Figure 4a shows orientation of the 3 stacked Gammex inserts with respect to the beam direction and their placement with respect to the left tank surface. The theoretical WET values for the 3 cylindrical Gammex inserts (solid water, acrylic, and cortical bone) were calculated using equation 3. The stopping powers for the phantoms were calculated from the PSTAR program at 180 MeV beam energy. The theoretically measured WET values for solid water, acrylic, and cortical bone were determined to be 7 cm, 7.97 cm, and 10.64 cm, respectively. Figure 4b shows the system acquired WET image of the stacked phantoms. The WETs measured from the proton images were 7.06 cm, 7.89 cm, and 10.90 cm for solid water, acrylic, and cortical bone, respectively. Thus, the percentage accuracy in experimentally determining WETs relative to the theoretically calculated values was found to be −0.82%, 0.91%, and −2.43%, respectively. The maximum standard deviation for the measured WET values was determined to be ± 0.90 mm which was consistent with the noise in the calibration curve. Figure 4c shows a plot of WET line profiles across the inserts. The line profile across the acrylic phantom provided the full-width at half maximum (2.78 cm) value that is close to the physical diameter (2.8 cm) of the acrylic insert. The smooth edges of the line profiles were likely due to cone beam projection of the inserts resulting from a combination of proton beam divergence (2.12°, for a 10 cm2 field area formed by beam source placed 270 cm away from the isocenter plane), as suggested by Tanaka et al (2016), and from camera system divergence (Hui et al 2015).

Figure 4.

Figure 4.

(a) A picture showing physical dimensions (diameter 2.8 cm, length 7 cm) and orientation of the three Gammex inserts (solid water, acrylic, and cortical bone) with respect to the beam direction. (b) A WET proton image for the 3 inserts. (c) Line profiles across the 3 phantoms were obtained from (b) and show the 1-dimensional WET distribution.

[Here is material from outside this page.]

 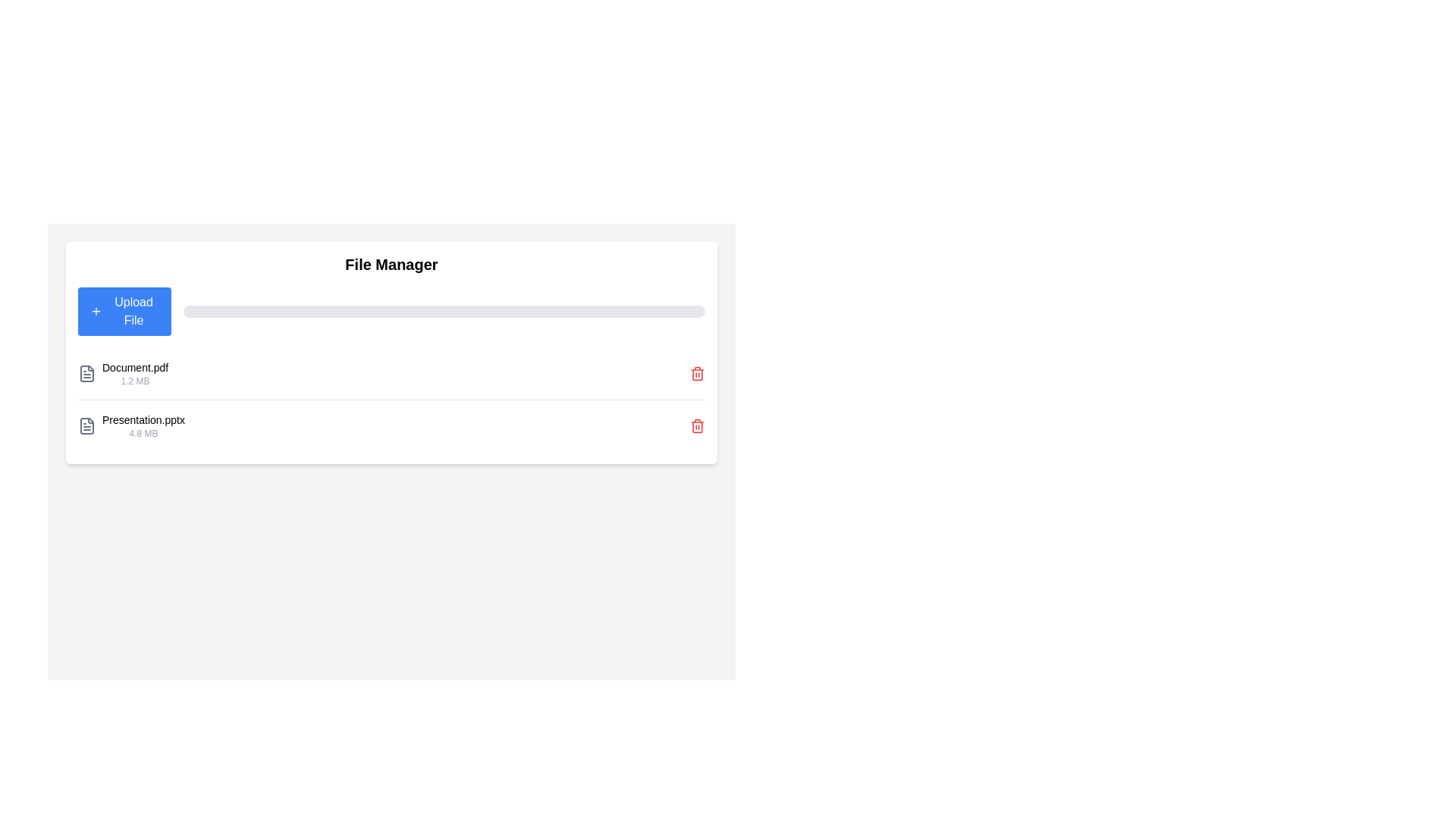 What do you see at coordinates (86, 374) in the screenshot?
I see `the document file icon located to the left of 'Document.pdf' in the file manager section` at bounding box center [86, 374].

Figure 5a is an image of the radiograph for the MV-QA phantom (the inset shows a picture of the MV-QA phantom) that was included in this study to determine the spatial resolution of the system. The image contains 4 highlighted ROIs (A to D) containing line-pair patterns of varying spatial densities. Equation 4 was used to plot a graph of the estimated MTF for the imaging system at 180 MeV beam energy using these 4 ROIs, as shown in figure 5b. The MTF graph displays the imaging contrast (y-axis) for these line patterns as a function of their spatial densities (x-axis). Thus, ROI A with relatively less dense line-pair patterns has higher imaging contrast compared to the other densely situated line-pair patterns (ROIs B to D). This can also be qualitatively observed from figure 5a, where the finely spaced line-pair patterns in ROIs C and D cannot be visually distinguished. In figure 5b, corresponding to these two ROIs the estimated contrast is zero.

Figure 5.

Figure 5.

(a) An image of the MV-QA phantom radiograph used in this study. The inset shows a picture of the phantom placed in the x-y plane and touching the left tank surface. The highlighted ROIs contain line-pair patterns with varying spatial densities (A (0.09 lp/mm), B (0.19 lp/mm), C (0.49 lp/mm), D (0.98 lp/mm)). (b) A plot of modulation transfer function (MTF) is plotted as a function of increasing line-pair densities both before (dashed line) and after (continuous line) deconvolving the radiograph using the measured lens PSF in order to remove lens-induced image blurring.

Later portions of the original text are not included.